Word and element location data
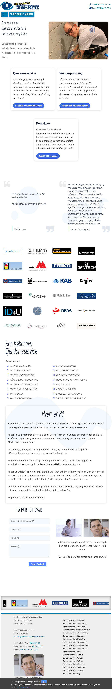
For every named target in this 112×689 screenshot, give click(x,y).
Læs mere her (24, 687)
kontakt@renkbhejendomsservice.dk (29, 637)
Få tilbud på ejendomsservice (28, 105)
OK (43, 682)
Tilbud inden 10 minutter (21, 14)
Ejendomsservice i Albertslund (74, 664)
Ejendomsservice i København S (75, 642)
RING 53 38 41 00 (101, 4)
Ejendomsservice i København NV (75, 645)
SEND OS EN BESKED (29, 650)
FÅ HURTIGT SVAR (101, 8)
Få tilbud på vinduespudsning (75, 105)
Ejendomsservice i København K (75, 623)
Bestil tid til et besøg (48, 156)
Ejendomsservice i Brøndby (73, 658)
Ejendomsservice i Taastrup (73, 670)
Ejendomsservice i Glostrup (73, 655)
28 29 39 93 (37, 646)
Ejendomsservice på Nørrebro (74, 639)
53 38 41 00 (35, 643)
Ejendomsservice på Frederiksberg (75, 633)
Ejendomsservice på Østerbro (73, 636)
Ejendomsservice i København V (75, 627)
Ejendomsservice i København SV (75, 649)
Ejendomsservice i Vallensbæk (74, 667)
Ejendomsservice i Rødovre (73, 661)
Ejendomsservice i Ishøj (71, 674)
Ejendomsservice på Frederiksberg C (76, 630)
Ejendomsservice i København (74, 620)
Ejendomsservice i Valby (72, 652)
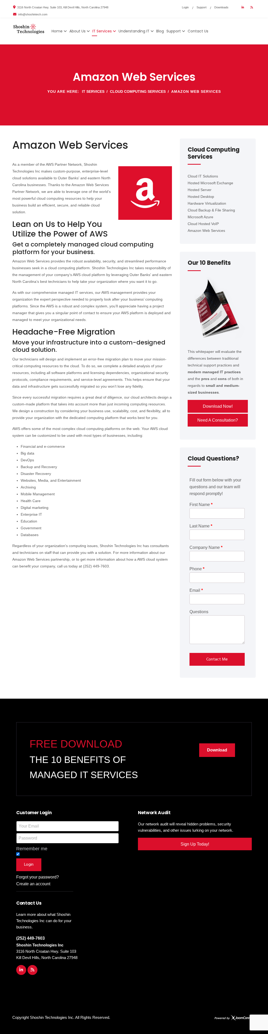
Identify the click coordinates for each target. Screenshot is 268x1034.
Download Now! (218, 406)
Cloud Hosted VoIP (203, 224)
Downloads (221, 7)
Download (217, 750)
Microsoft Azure (200, 217)
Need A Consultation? (217, 420)
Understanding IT (134, 31)
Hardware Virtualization (207, 203)
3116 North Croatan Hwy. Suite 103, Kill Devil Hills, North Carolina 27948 (62, 7)
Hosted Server (199, 190)
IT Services (102, 31)
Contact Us (198, 31)
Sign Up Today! (195, 844)
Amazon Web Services (206, 230)
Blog (160, 31)
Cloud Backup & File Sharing (211, 210)
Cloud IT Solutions (203, 176)
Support (201, 7)
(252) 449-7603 (30, 938)
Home (57, 31)
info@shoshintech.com (32, 14)
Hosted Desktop (201, 196)
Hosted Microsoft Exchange (210, 183)
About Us (77, 31)
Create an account (33, 884)
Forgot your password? (37, 877)
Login (185, 7)
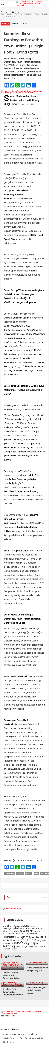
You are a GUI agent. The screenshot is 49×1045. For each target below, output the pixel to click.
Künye (5, 1034)
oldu (10, 943)
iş (25, 940)
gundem (37, 936)
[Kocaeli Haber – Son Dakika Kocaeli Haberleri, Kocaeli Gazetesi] (30, 5)
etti (18, 937)
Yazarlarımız (15, 1034)
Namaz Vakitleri (37, 1038)
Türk (18, 947)
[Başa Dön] (44, 1040)
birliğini (20, 873)
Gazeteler (26, 1034)
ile (8, 940)
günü (5, 940)
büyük (16, 931)
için (22, 940)
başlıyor (34, 926)
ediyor (34, 933)
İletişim (35, 1034)
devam (18, 933)
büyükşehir (26, 931)
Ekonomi (9, 937)
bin (42, 929)
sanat (18, 943)
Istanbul (16, 941)
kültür (31, 940)
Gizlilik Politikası (9, 1042)
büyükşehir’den (39, 931)
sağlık (27, 943)
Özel (11, 949)
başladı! (26, 926)
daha (28, 873)
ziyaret (6, 949)
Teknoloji (9, 946)
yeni (41, 946)
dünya (28, 933)
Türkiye (23, 946)
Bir (4, 931)
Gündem (5, 24)
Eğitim (24, 937)
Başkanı (18, 926)
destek (11, 933)
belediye (7, 928)
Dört (36, 873)
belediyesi (18, 928)
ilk (11, 940)
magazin (41, 940)
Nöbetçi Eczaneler (10, 1038)
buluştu (9, 931)
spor (36, 943)
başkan (8, 926)
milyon (5, 944)
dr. (23, 934)
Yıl (45, 946)
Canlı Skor (24, 1038)
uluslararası (33, 947)
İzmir (16, 949)
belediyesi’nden (32, 928)
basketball (9, 873)
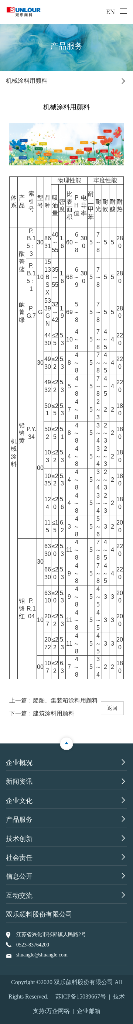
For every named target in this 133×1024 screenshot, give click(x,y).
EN (110, 12)
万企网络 (58, 1011)
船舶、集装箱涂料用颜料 (65, 700)
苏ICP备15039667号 (80, 996)
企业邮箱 (88, 1011)
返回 (112, 708)
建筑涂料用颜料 (53, 713)
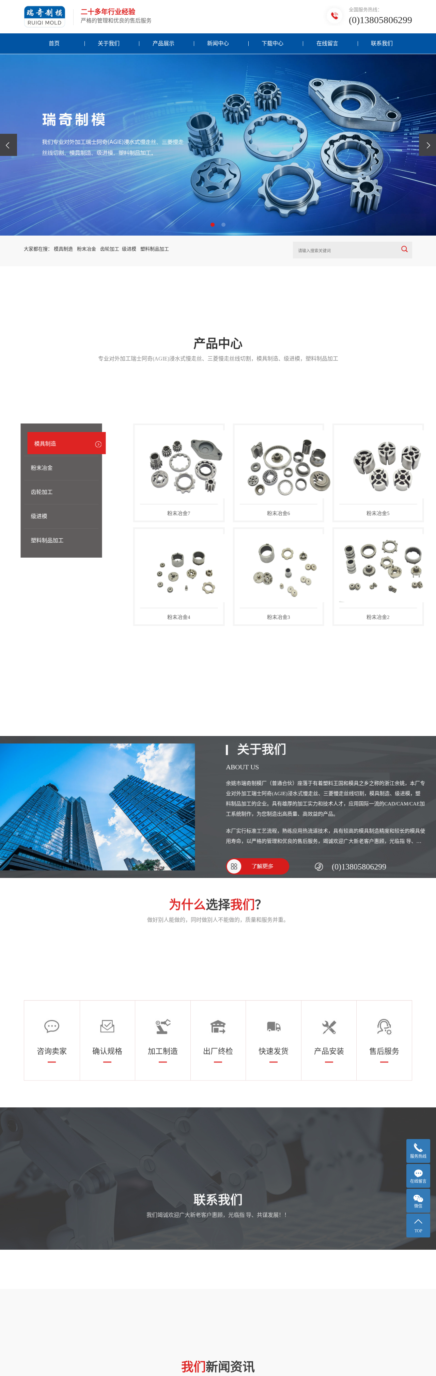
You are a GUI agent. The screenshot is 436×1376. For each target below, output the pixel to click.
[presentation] (8, 145)
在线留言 (327, 43)
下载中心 (272, 43)
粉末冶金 (45, 468)
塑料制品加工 (50, 540)
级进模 (42, 516)
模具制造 (48, 444)
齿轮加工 (45, 492)
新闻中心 (218, 43)
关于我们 (109, 43)
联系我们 (382, 43)
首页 (54, 43)
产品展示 (163, 43)
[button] (213, 225)
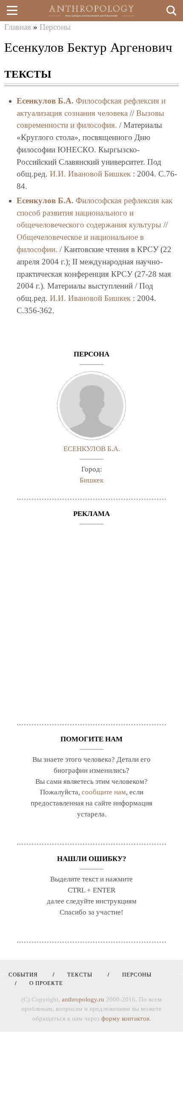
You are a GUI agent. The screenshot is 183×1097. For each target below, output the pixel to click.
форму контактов (125, 1018)
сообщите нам (104, 792)
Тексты (76, 974)
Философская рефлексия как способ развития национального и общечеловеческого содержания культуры (94, 213)
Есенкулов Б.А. (45, 100)
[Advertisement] (91, 620)
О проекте (43, 983)
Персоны (55, 26)
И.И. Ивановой (76, 173)
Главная (17, 26)
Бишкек (117, 173)
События (23, 974)
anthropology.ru (83, 999)
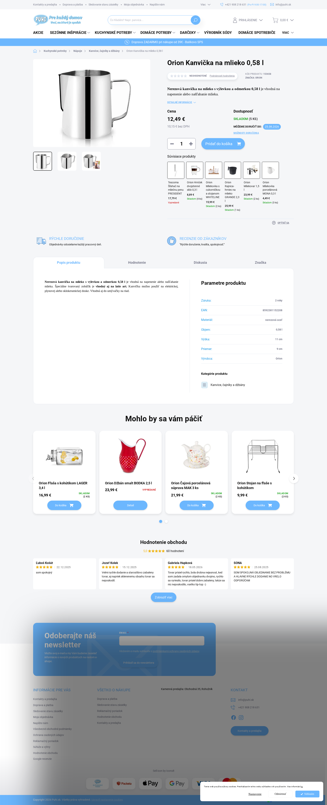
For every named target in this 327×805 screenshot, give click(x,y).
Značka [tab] (260, 262)
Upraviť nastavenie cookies (107, 799)
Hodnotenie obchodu (163, 542)
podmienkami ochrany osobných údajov (176, 651)
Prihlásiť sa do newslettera (138, 662)
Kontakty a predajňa (45, 4)
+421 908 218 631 (249, 707)
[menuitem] (39, 32)
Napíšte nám (157, 4)
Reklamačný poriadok (45, 741)
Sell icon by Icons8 (163, 770)
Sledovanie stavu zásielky (103, 4)
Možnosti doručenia (246, 133)
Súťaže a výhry (41, 746)
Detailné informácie (179, 102)
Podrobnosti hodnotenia (222, 76)
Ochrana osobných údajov (48, 735)
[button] (161, 521)
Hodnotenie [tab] (137, 262)
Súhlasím (309, 794)
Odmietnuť (280, 794)
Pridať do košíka (218, 144)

* **Requirement**:
Please copy out every row above that contains the string "København". Uppercase and lowercase letters must match.

* **Answer in full**:
Ejendomsservice i København S (75, 642)
Ejendomsservice i København NV (75, 645)
Ejendomsservice i København K (75, 623)
Ejendomsservice i København V (75, 627)
Ejendomsservice i København SV (75, 649)
Ejendomsservice i København (74, 620)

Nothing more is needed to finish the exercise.